Saved entries
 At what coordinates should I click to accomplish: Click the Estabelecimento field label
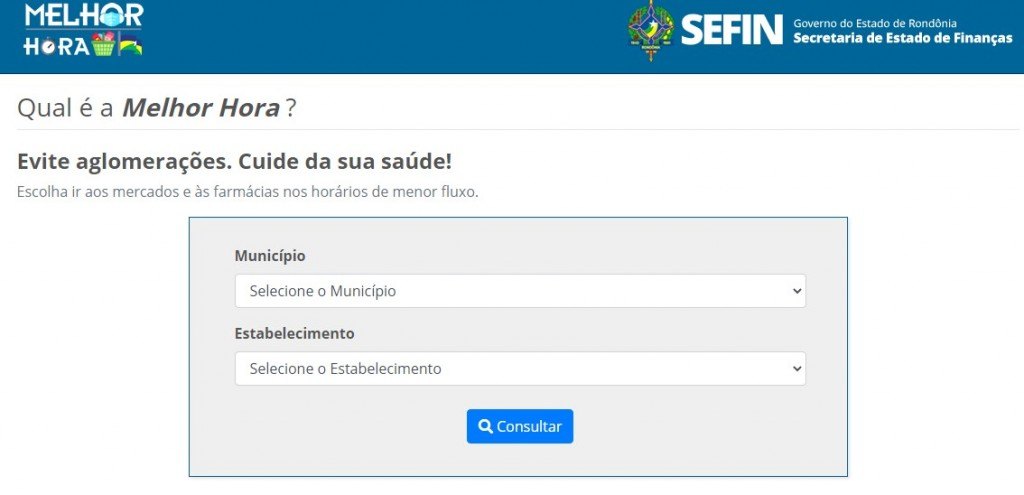tap(294, 333)
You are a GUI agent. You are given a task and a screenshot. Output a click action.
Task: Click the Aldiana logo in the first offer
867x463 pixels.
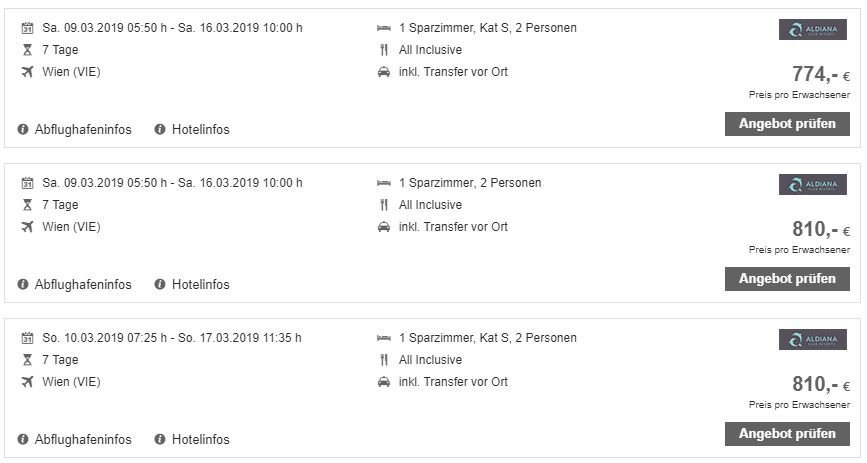[813, 29]
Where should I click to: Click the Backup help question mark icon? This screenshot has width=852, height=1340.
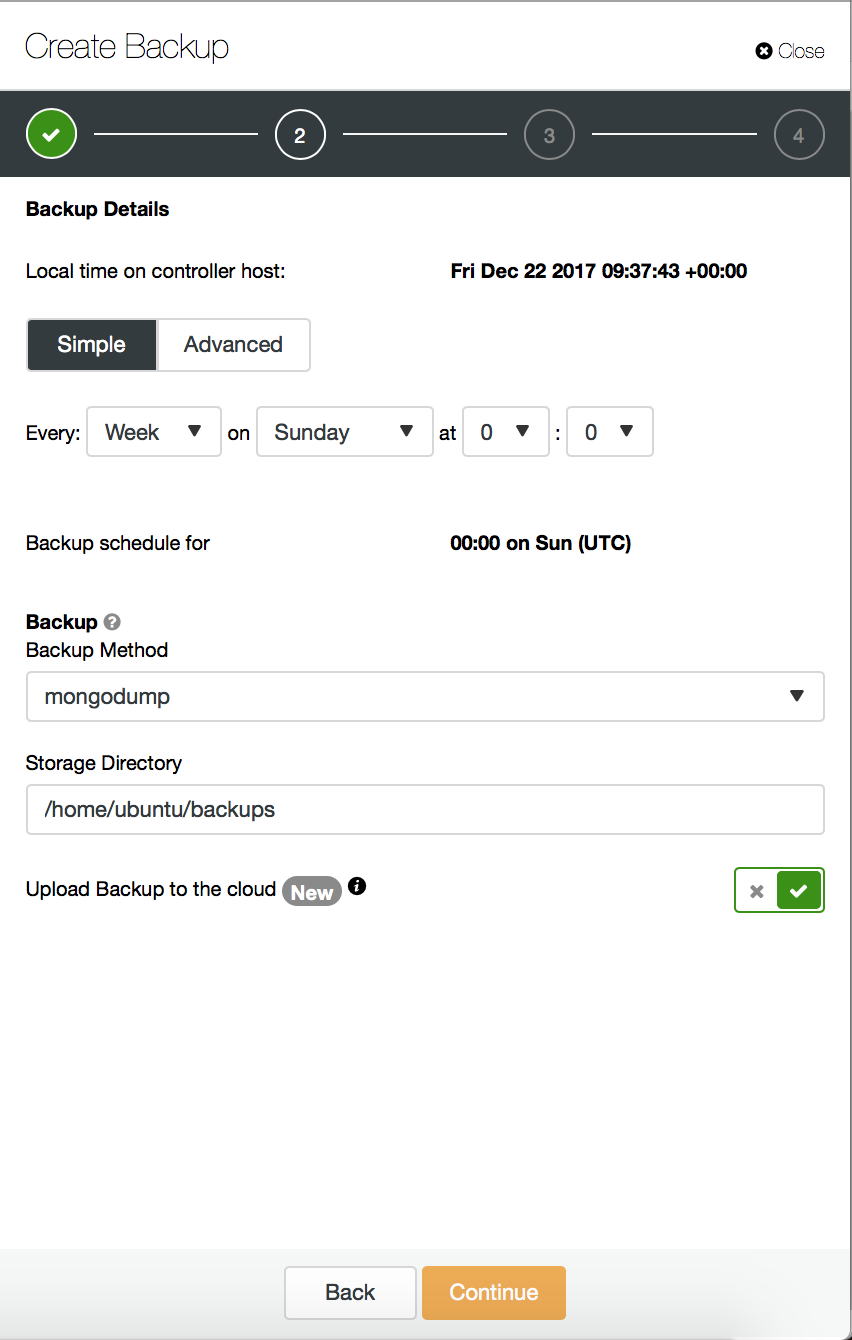point(112,621)
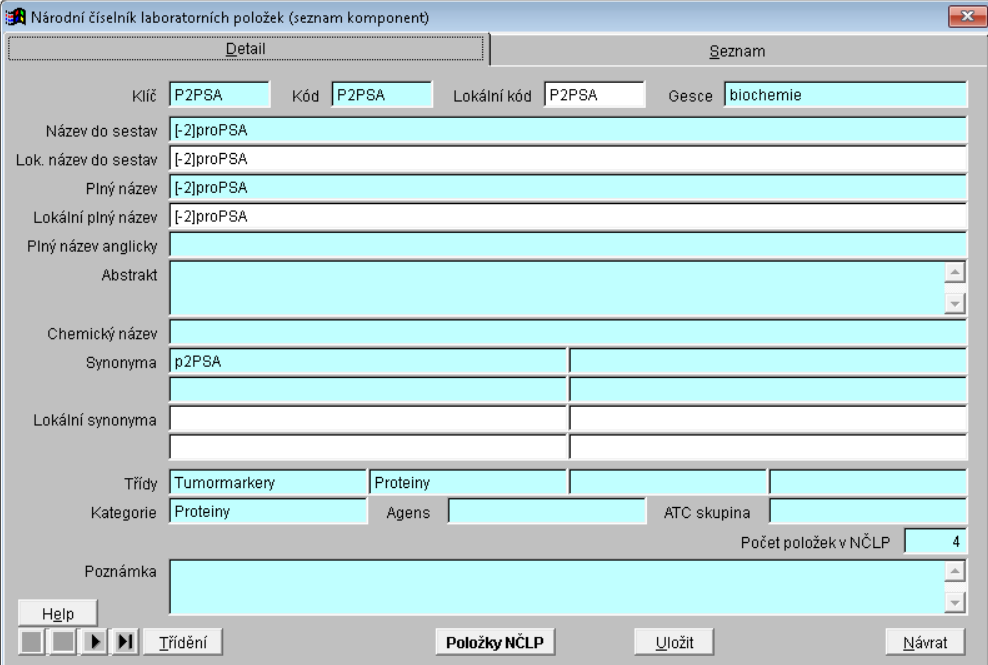Open Položky NČLP
This screenshot has width=988, height=665.
(x=494, y=641)
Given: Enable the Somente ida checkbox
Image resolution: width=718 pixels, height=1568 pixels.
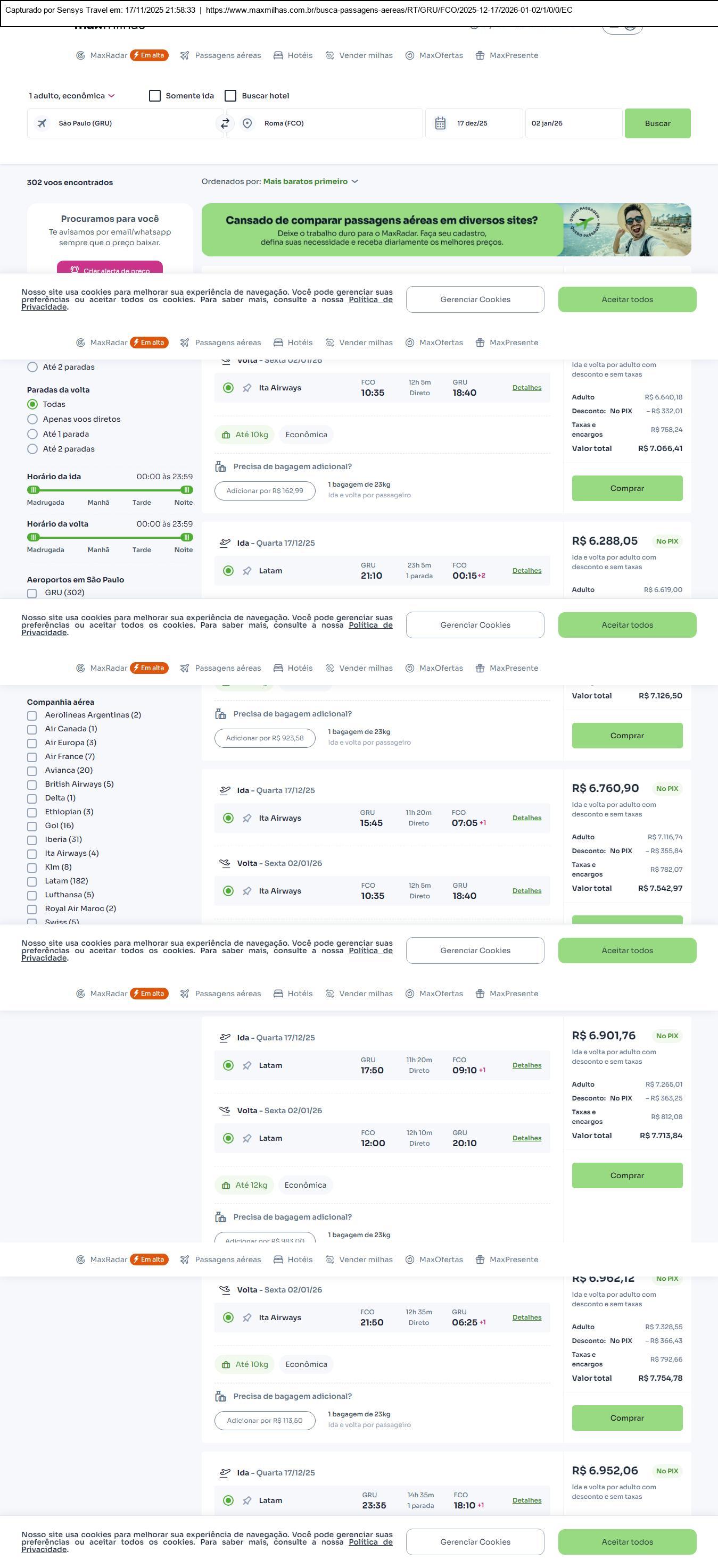Looking at the screenshot, I should click(x=155, y=96).
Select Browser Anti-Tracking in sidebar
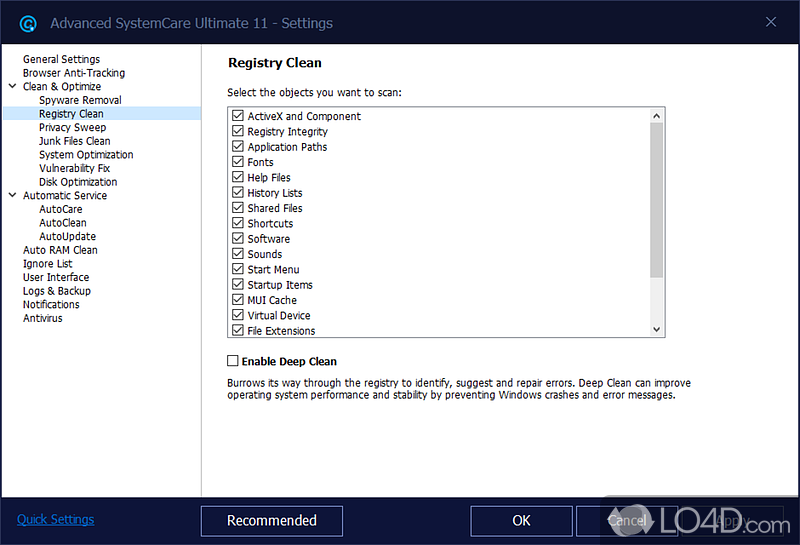Viewport: 800px width, 545px height. 74,73
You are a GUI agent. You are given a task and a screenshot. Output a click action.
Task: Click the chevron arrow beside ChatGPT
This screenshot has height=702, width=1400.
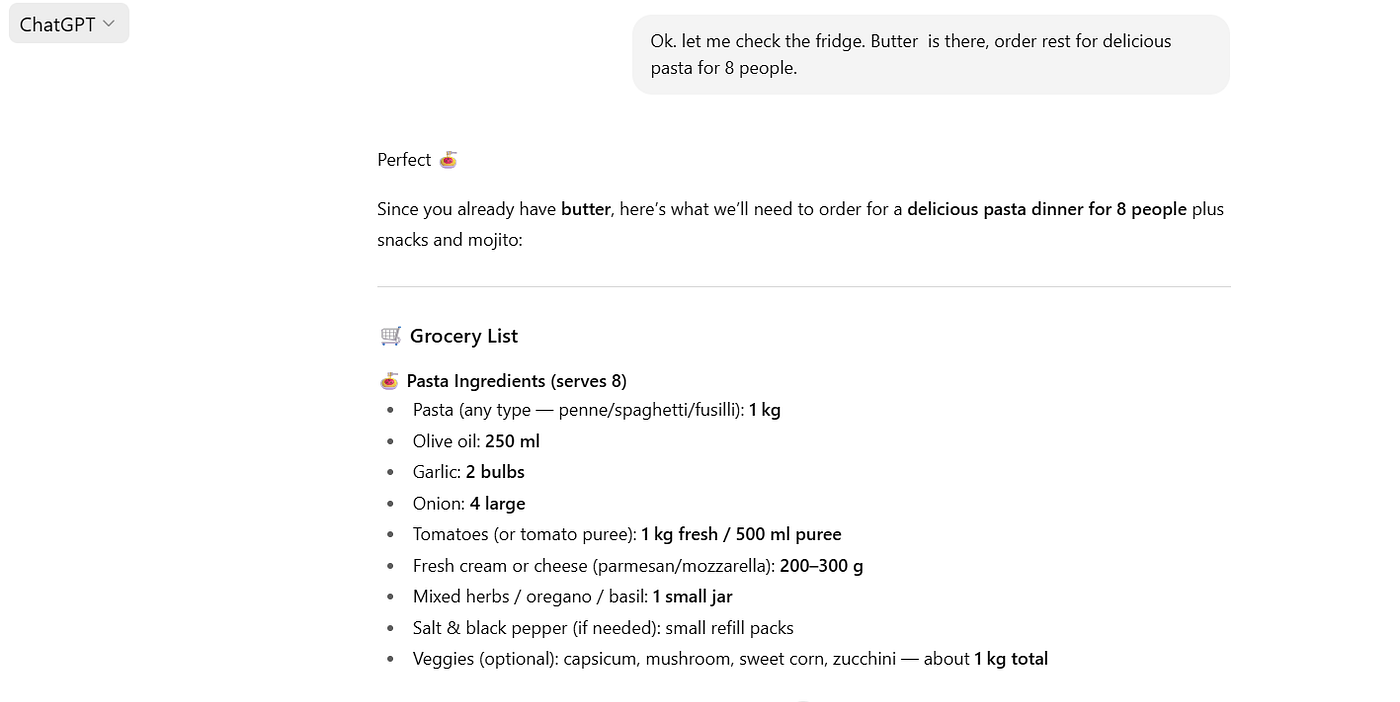[x=109, y=24]
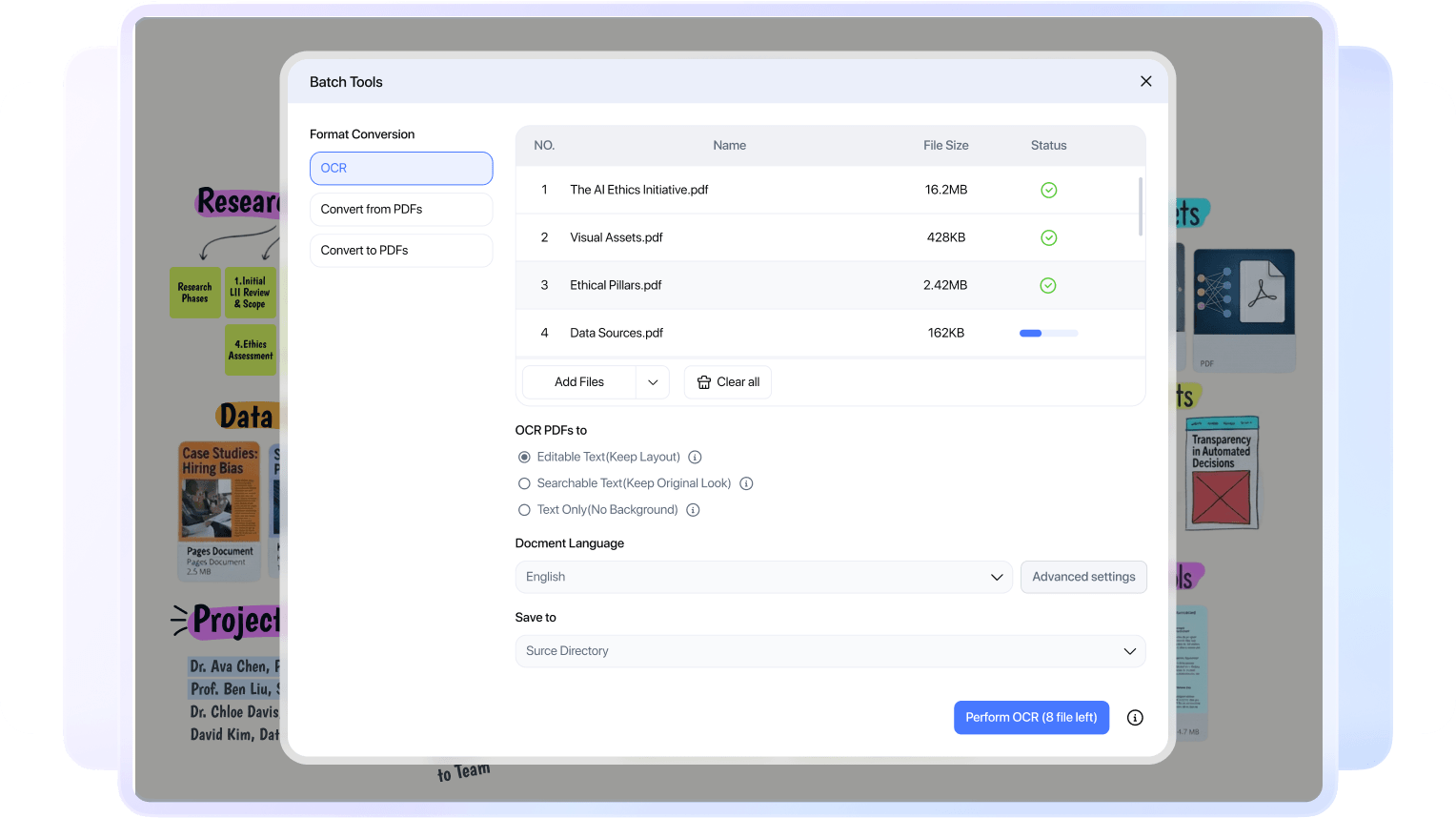Select the Text Only (No Background) radio

coord(524,510)
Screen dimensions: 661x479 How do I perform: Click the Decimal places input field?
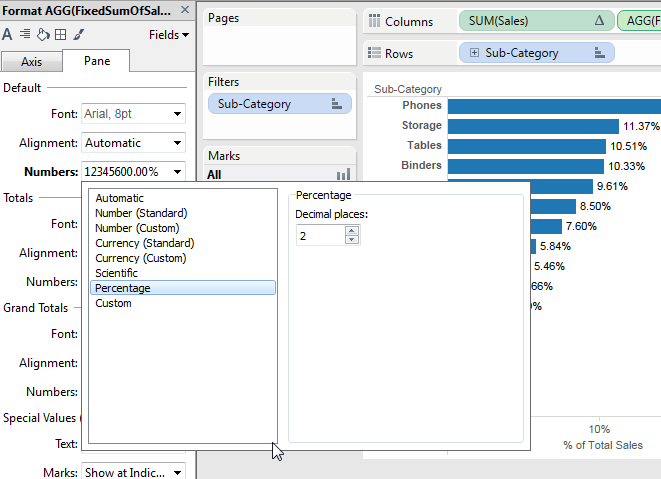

# INSTRUCTIONS TO FOLLOW:
Retype the records exactly. Any image in them should not appear in what you write.

# RESPONSE TO THIS EXERCISE:
 At what coordinates should I click to accomplish: Click the Estabelecimento field label
tap(294, 333)
You are a GUI agent. You are given a task and a screenshot. Output a click action.
Task: Click the Aldiana logo in the first offer
867x463 pixels.
[813, 29]
Where should I click to: Click the Backup help question mark icon? This screenshot has width=852, height=1340.
point(112,621)
Open Položky NČLP
This screenshot has width=988, height=665.
(x=494, y=641)
Given: Enable the Somente ida checkbox
Image resolution: width=718 pixels, height=1568 pixels.
Looking at the screenshot, I should click(x=155, y=96).
Select Browser Anti-Tracking in sidebar
Viewport: 800px width, 545px height. 74,73
You are a GUI agent. You are given a task and a screenshot. Output a click action.
Task: Click the chevron arrow beside ChatGPT
This screenshot has height=702, width=1400.
[x=109, y=24]
Select the Text Only (No Background) radio

coord(524,510)
Screen dimensions: 661x479 How do I perform: Click the Decimal places input field?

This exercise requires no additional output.